Fitch believes there are several drivers behind Western Union's need to reduce prices. The primary issue is the company's loss of the majority of its agents for its Vigo and Orlandi Valuta (OV) brands in Mexico related to new compliance regulations. These brands have historically been positioned as lower priced service providers for the U.S. to Mexico and Latin America corridors. Fitch believes Western Union will reduce prices at its Western Union branded agents to make up for the loss of Vigo and OV agents. In addition, Western Union has held prices relatively firm the past two years on average across its business which has resulted in EBITDA margin growth for its consumer to consumer segment but has evidently led to the company pricing itself out of certain markets. Price initiatives over the next year are intended in part to offset the lost competitiveness of the past 24 months. Fitch notes that the company undertook a similar initiative related to its domestic U.S. remittance business in late 2009 that subsequently resulted in significant revenue and market share growth.
The Negative Outlook reflects Fitch's belief that there is a significant increase in event risk following the third quarter earnings announcement as the stock price has declined nearly 30%. Fitch estimates that Western Union now trades at a forward enterprise value to EBITDA multiple of approximately 6x. Fitch believes that this could lead to a potential third party leveraging event, either in the form of an LBO or an activist investor forcing a leveraged recapitalization of the company. Of note, Fitch believes that the floating rate notes due March 2013, the 6.5% senior unsecured notes due February 2014, the 3.65% senior unsecured notes due 2018 and the 6.2% senior unsecured notes due June 2040 contain some form of a change of control provision.

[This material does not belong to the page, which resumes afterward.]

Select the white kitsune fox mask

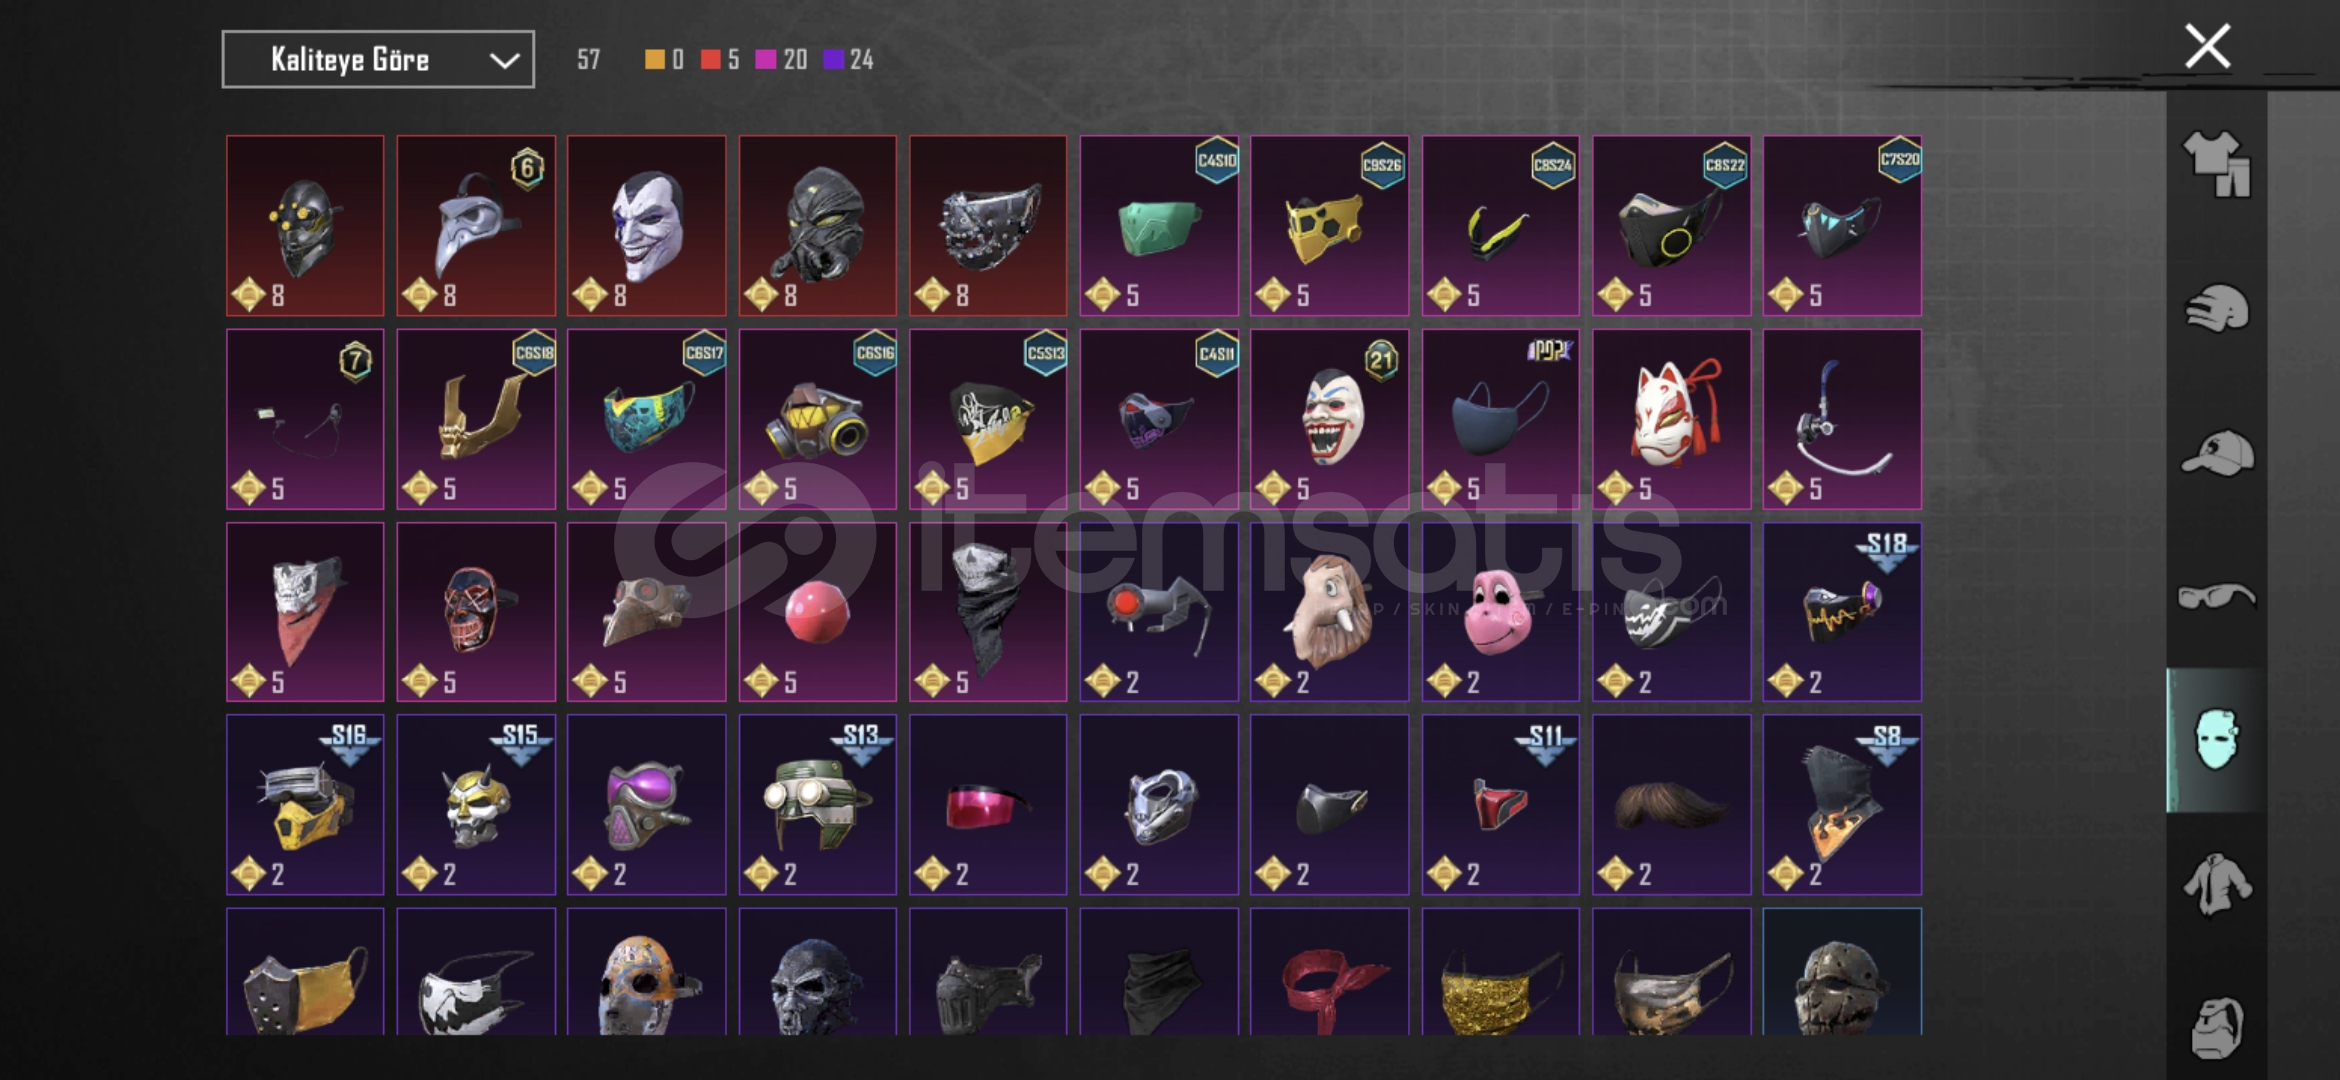tap(1671, 419)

The ratings could be lowered if Western Union significantly increases leverage to fund shareholder friendly actions or if EBITDA profit margins do not rebound from the historically low levels expected in 2013. The ratings could be stabilized if Western Union's pricing initiatives lead to material gains in share and revenue growth as well as a rebound in the equity valuation of the stock.
Fitch believes that Western Union's core business model remains intact as does its superior competitive position. Fitch believes that cash-based remittance, particularly on the receive side, will continue to represent the vast majority of the overall market which limits the potential competition from cash-less based remittance alternatives. As a result, Western Union's strength in breadth and scale of agent locations will likely remain fundamental to the business. Fitch believes that these recent developments may lead to lower EBITDA margin expectations longer term for the company, although it is equally possible that margins will rebound with strong revenue growth. Either way, Fitch expects the company to remain the dominant remittance provider with strong margins and free cash flow as well as a high return on invested capital. This supports the high investment grade nature of the credit but also leads to significant event risk from investors that see an opportunity to leverage the balance sheet.
Credit strengths include:
--Extensive domestic and growing international agent network with a strong worldwide brand.

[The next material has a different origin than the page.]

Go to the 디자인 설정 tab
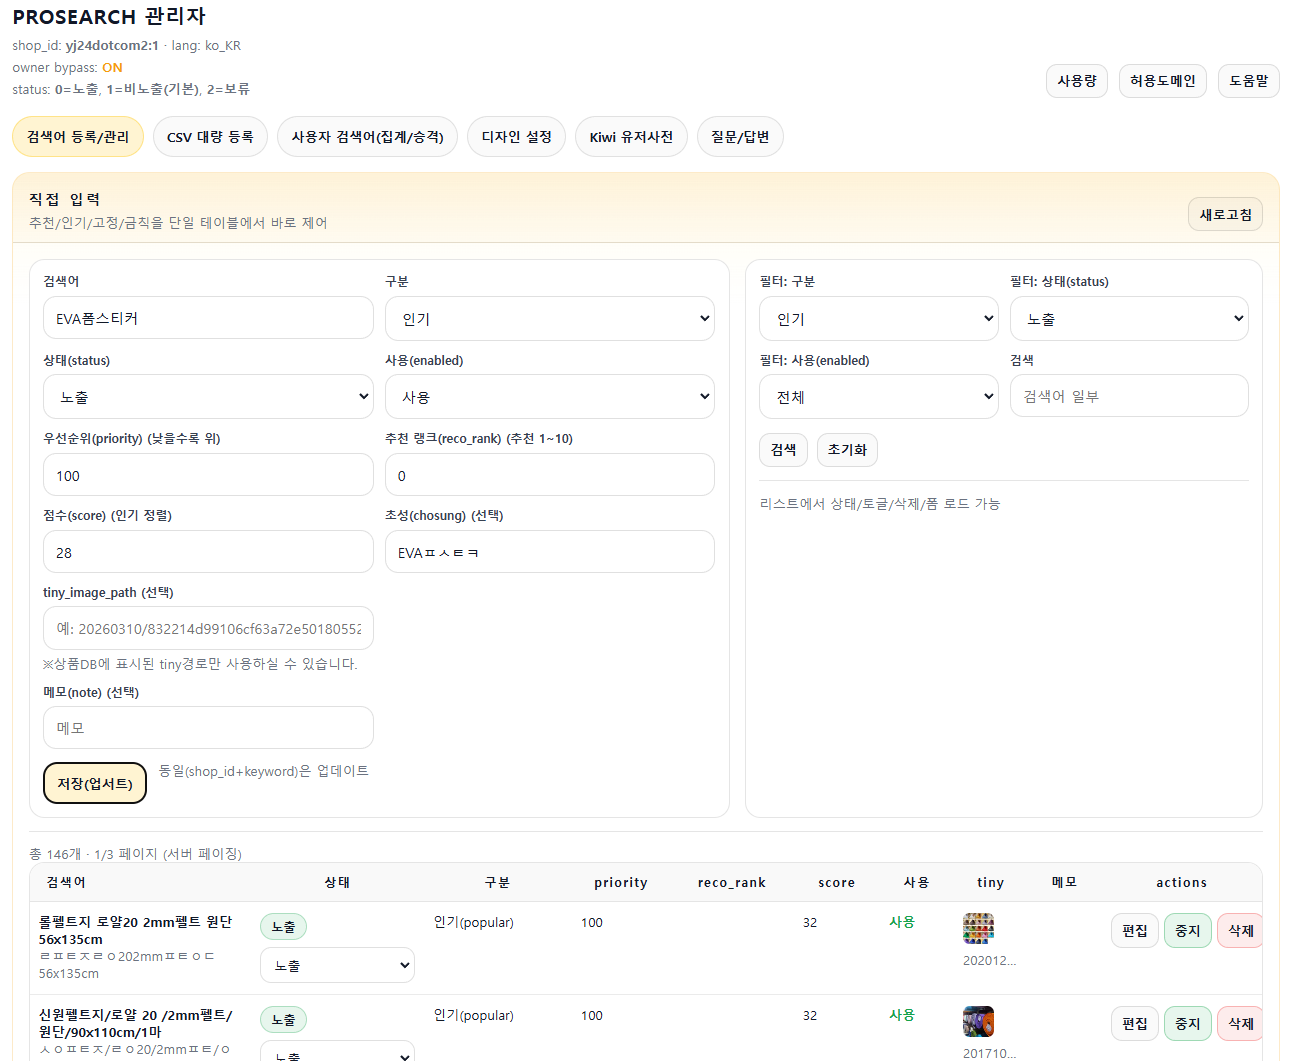The image size is (1296, 1061). tap(516, 137)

--Revenue stability from strong global diversification and consumer exposure.
--An asset-light business model with a largely variable cost structure due to the company's network of agents which generally own and operate the retail locations.
Credit concerns include:
--The compliance risks associated with regulations governing Western Union's business in numerous jurisdictions worldwide. The company recently received a subpoena by the U.S. Attorney's Office in California related to an investigation against a former Western Union agent. The company was also notified that it is the subject of an investigation into structuring and money laundering. It is not possible to estimate the potential liability, if any, to the company from this action.

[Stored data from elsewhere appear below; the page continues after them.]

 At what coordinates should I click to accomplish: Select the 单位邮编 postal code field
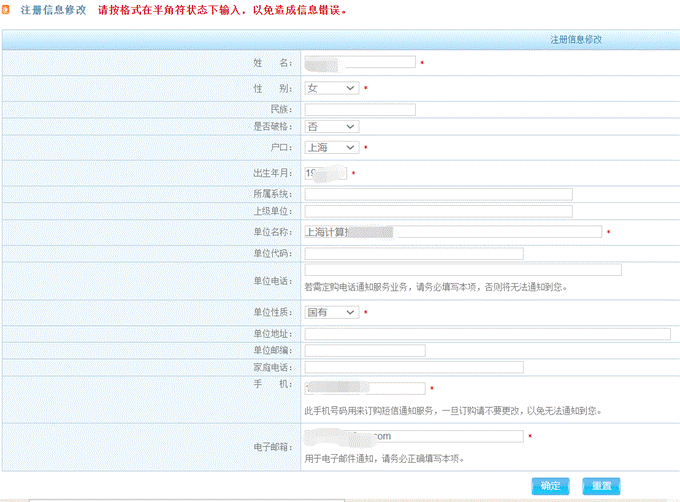click(x=365, y=350)
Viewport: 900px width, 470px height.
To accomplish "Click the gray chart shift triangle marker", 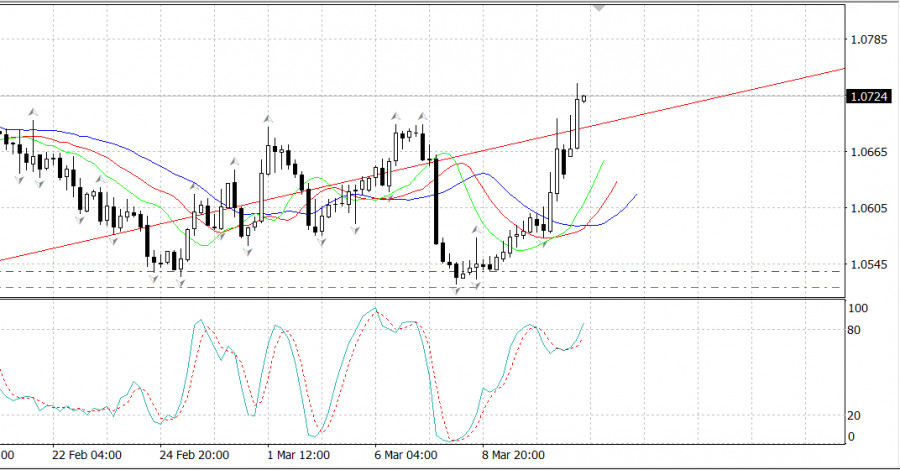I will click(599, 6).
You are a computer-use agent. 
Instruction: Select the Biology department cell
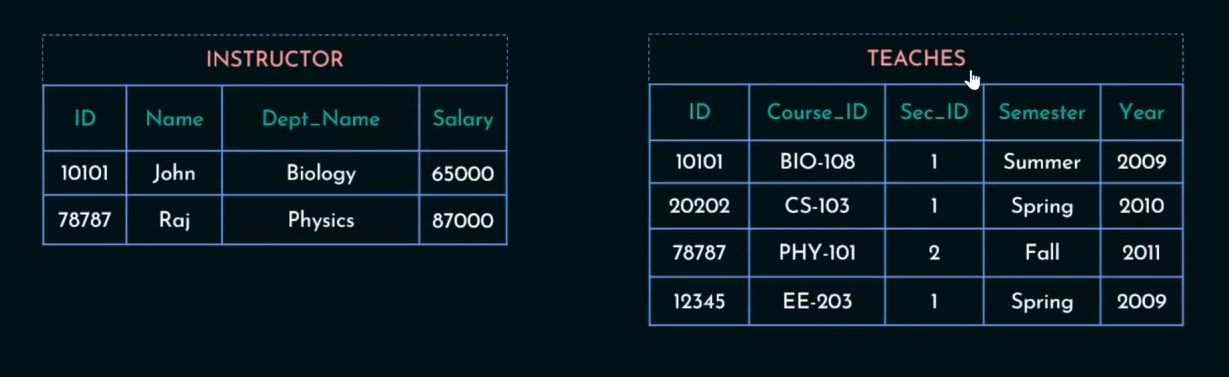click(321, 173)
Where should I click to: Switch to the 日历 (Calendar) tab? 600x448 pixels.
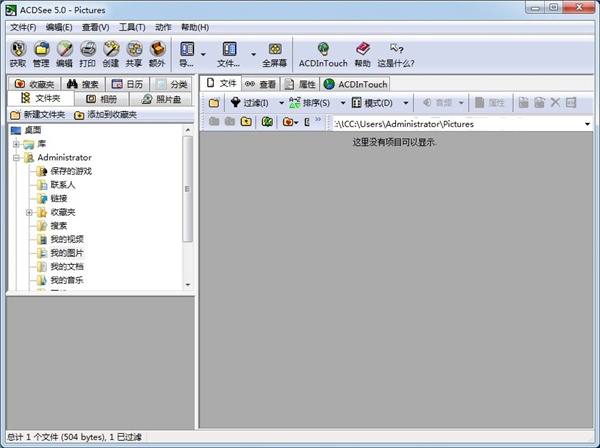(x=129, y=84)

--New payment technologies could challenge traditional remittance services, particularly if certain economies broadly adopt cashless payments, however, this trend will likely take years to materially impact Western Union, if at all.
--Event risk dominated by shareholder friendly actions as the ratings incorporate Fitch's expectation that Western Union will use the majority of its excess free cash flow for stock buybacks and acquisitions.
--The risk of adverse political environments or legislation impacting migration flows although this risk is mitigated by Western Union's broad geographic diversification.
--Significant foreign currency exposure given broad international diversification although natural hedges in the cost structure of the business essentially protect profitability as a percentage of revenue.
--Longer term, Western Union is likely to face increased competition from regional and multi-national banks entering the remittance market. However, Western Union's relatively unique customer base represents a potential asset to financial institutions looking to offer traditional services to migrant workers which the company may be able to monetize in the future.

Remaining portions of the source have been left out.